Kicking off with a song to match the tone of The Muppets' great "Hey! A Movie!" for introductions, frills are minimised, thrills are maximised and the fourth wall is broken entirely as the genre-and-time hopping craziness is unleashed. The three fairies from Starmont (groan), otherwise known as Stardust (Emer McDaid, a sparky, hilarious presence), Muddles (Nuala Davies, ditto) and Nana "Banana" Magee (Gordon "Trudy Scrumptious" Crawford, a truly game dame) take on Gary Crossan's wickedly hammy Maleficent with all the clownish and amiable verve they can muster.

Whether or not they or Gavin Peden's Prince Harry Smiles (not Styles – this panto goes in more than one direction!) save Jolene O'Hara's lovely Princess Beauty from the dreaded curse of the spinning wheel is secondary to the puns and sketches that constantly hop back and forth over the centuries with no respect for traditional locales and narrative.

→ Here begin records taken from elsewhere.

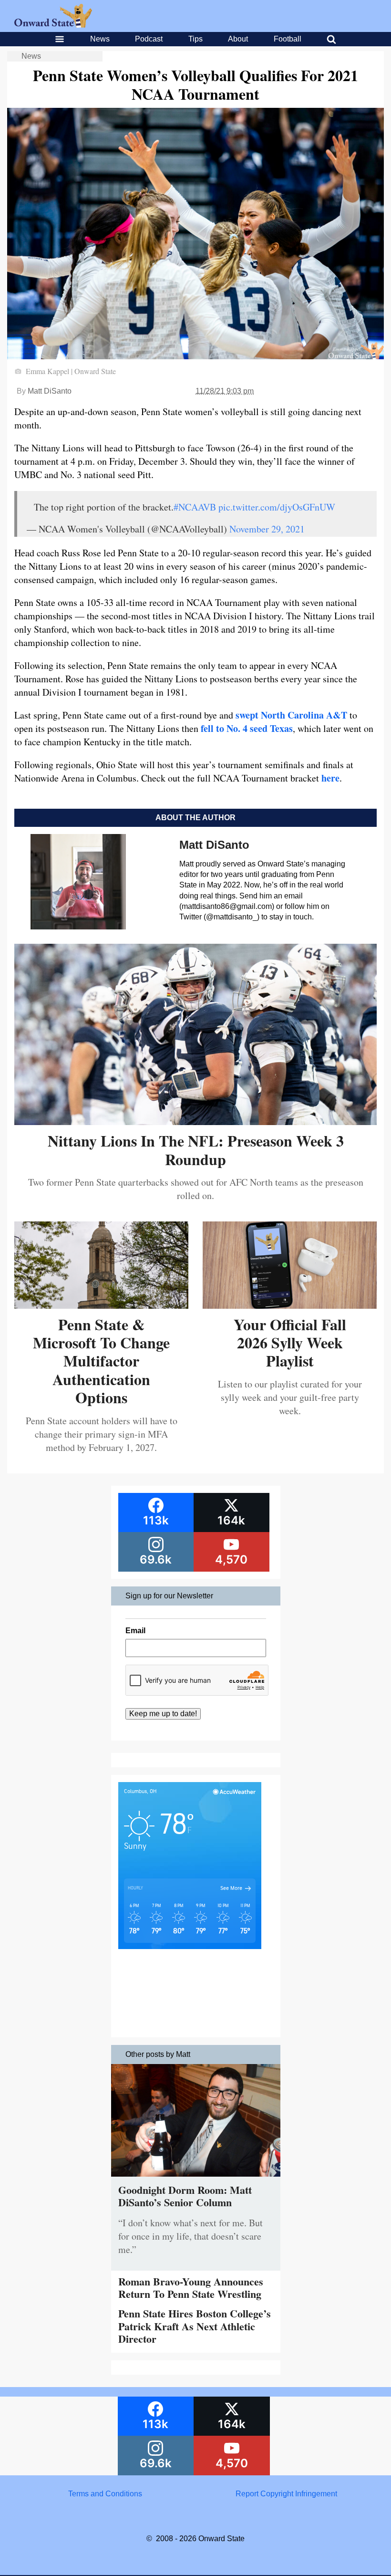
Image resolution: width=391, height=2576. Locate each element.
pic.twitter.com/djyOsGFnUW (276, 507)
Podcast (149, 39)
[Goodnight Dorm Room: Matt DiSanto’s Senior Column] (195, 2179)
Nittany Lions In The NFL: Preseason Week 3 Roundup (196, 1149)
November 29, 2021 (267, 528)
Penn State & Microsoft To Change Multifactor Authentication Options (101, 1361)
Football (287, 39)
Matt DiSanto (50, 391)
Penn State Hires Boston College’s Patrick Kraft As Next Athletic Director (194, 2326)
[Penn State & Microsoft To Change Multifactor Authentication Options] (101, 1305)
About (238, 39)
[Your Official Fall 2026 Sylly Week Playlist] (290, 1305)
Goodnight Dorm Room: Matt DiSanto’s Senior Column (185, 2196)
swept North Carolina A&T (291, 715)
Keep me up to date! (163, 1714)
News (100, 39)
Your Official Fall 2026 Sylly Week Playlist (290, 1342)
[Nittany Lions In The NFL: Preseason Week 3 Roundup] (195, 1121)
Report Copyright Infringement (286, 2494)
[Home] (53, 25)
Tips (195, 39)
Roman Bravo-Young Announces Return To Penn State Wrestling (190, 2288)
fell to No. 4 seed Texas (247, 728)
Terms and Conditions (105, 2494)
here (330, 778)
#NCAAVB (195, 507)
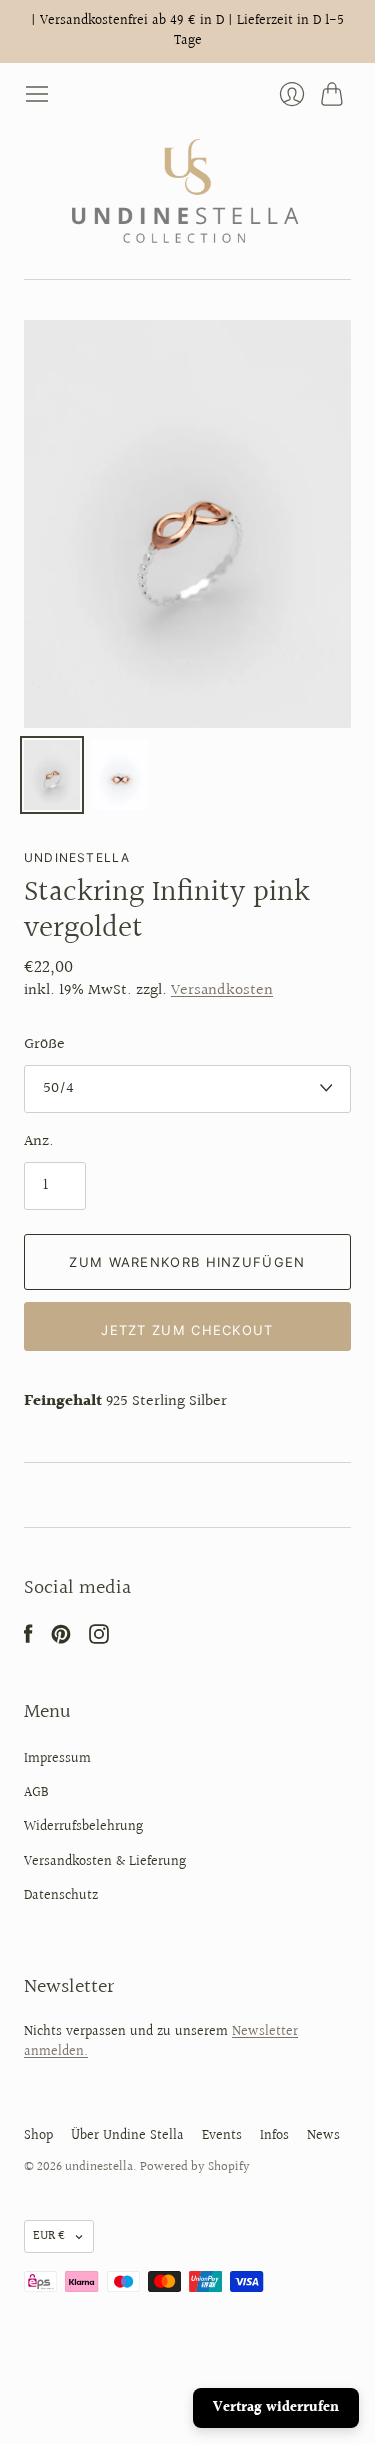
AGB (36, 1793)
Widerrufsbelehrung (83, 1827)
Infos (274, 2136)
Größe (44, 1045)
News (323, 2136)
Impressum (57, 1759)
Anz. (39, 1142)
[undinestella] (187, 192)
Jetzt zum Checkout (187, 1330)
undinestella (77, 857)
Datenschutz (61, 1896)
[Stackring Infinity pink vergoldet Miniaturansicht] (52, 775)
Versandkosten (222, 990)
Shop (38, 2136)
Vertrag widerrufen (276, 2408)
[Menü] (37, 94)
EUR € (49, 2236)
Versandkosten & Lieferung (105, 1862)
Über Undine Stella (127, 2136)
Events (222, 2136)
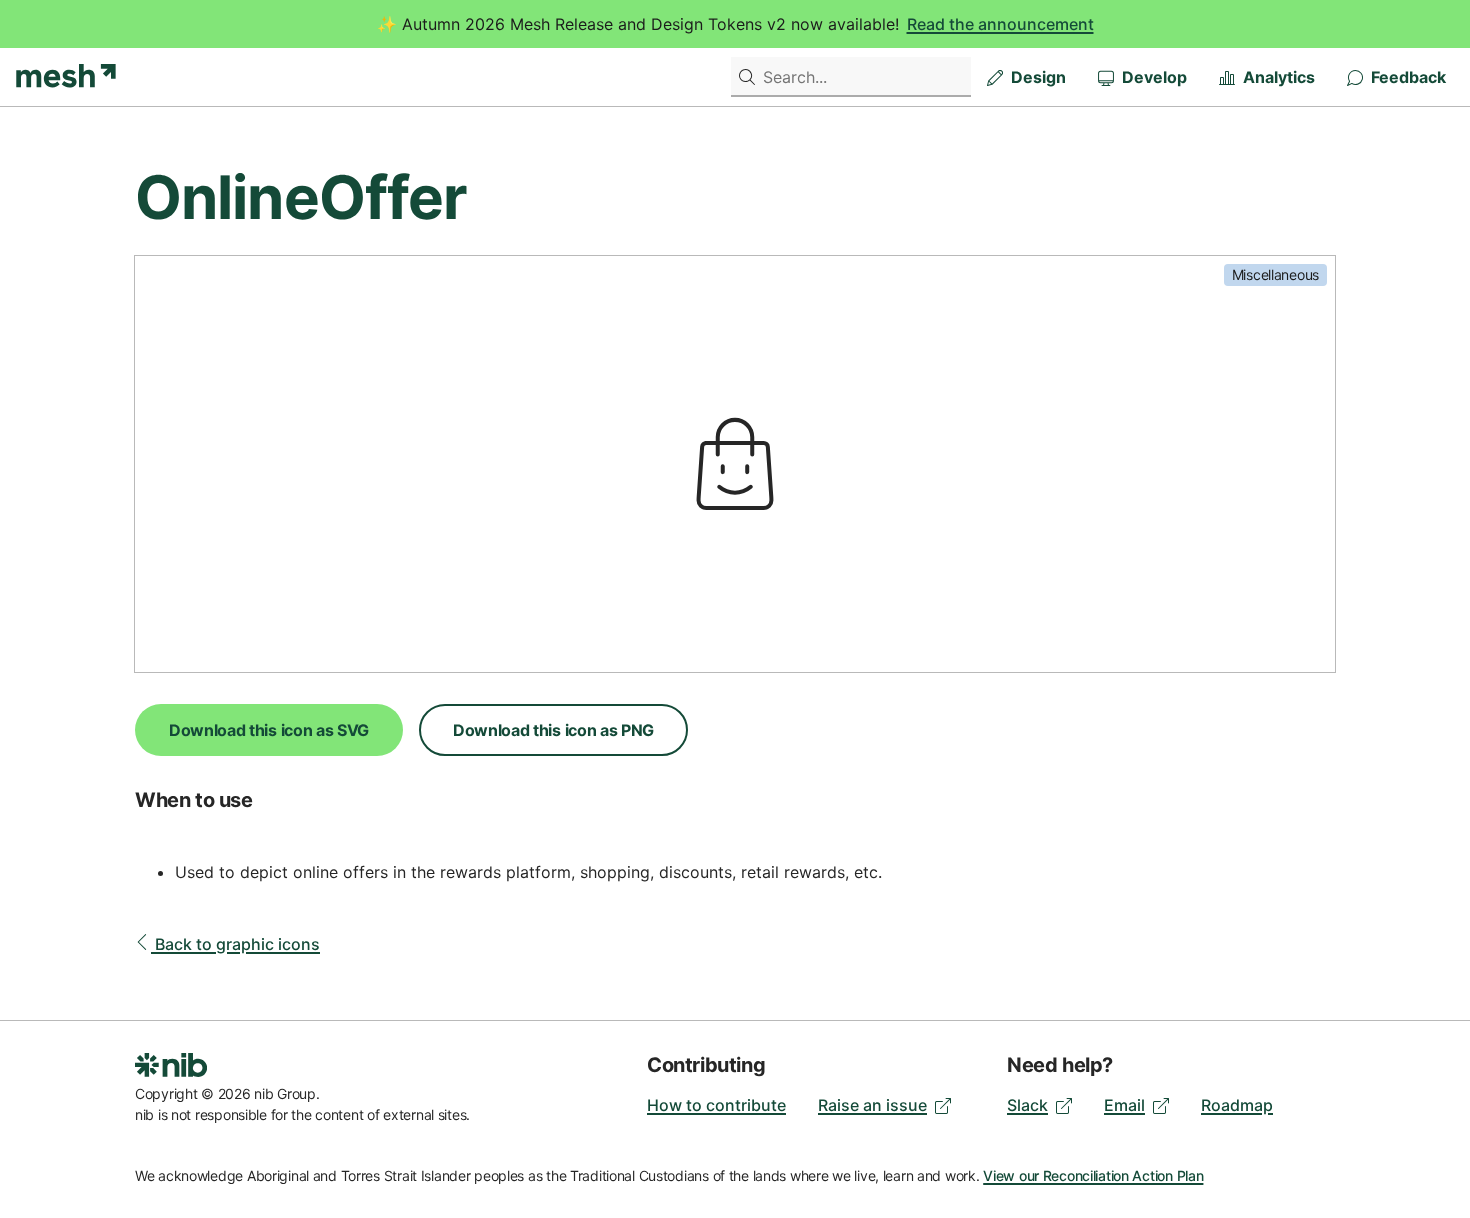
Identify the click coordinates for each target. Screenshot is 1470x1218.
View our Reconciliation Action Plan (1093, 1175)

And frankly, would you even want there to be? Even O'Hara looks done up like Frozen's Elsa, suggesting that we should basically (again, I can't help it) let it go – and I wouldn't disagree, especially in a small studio like the Waterfront's.

It's a given that the big production numbers are delivered with real brio, but, as is typical of May's plays, the ingeniousness is in the at times chaotic but generally clever innovation. We get moments like "The Great Maleficent Bake-Off", Muddles performing a duet with a dozing Beauty as a puppet on her knee, chat-up lines that go beyond Blind Date levels of cringe ("I'm a single Pringle if you fancy a date, once you pop, you can't..." "STOP!"), and three giant cannibalistic chickens from Kentucky (played by our good fairies!) who think princes taste finger lickin' good. (Seriously.)

By the time the motor-mouthed Stardust and Muddles conduct either side of the auditorium in a singing contest bordering on exhausting, it is hard not to join in or at least grin goofily at the various sketches May and her team have concocted purely for joy this holiday season. The Waterfront's Sleeping Beauty may or may not be "the greatest fairytale of them all", but it is definitely the best value for money panto in Belfast this Christmas. Certainly as far as we, the audience, are concerned.

Simon Fallaha

Sleeping Beauty runs at Belfast's Waterfront Hall Studio until Sunday January 7.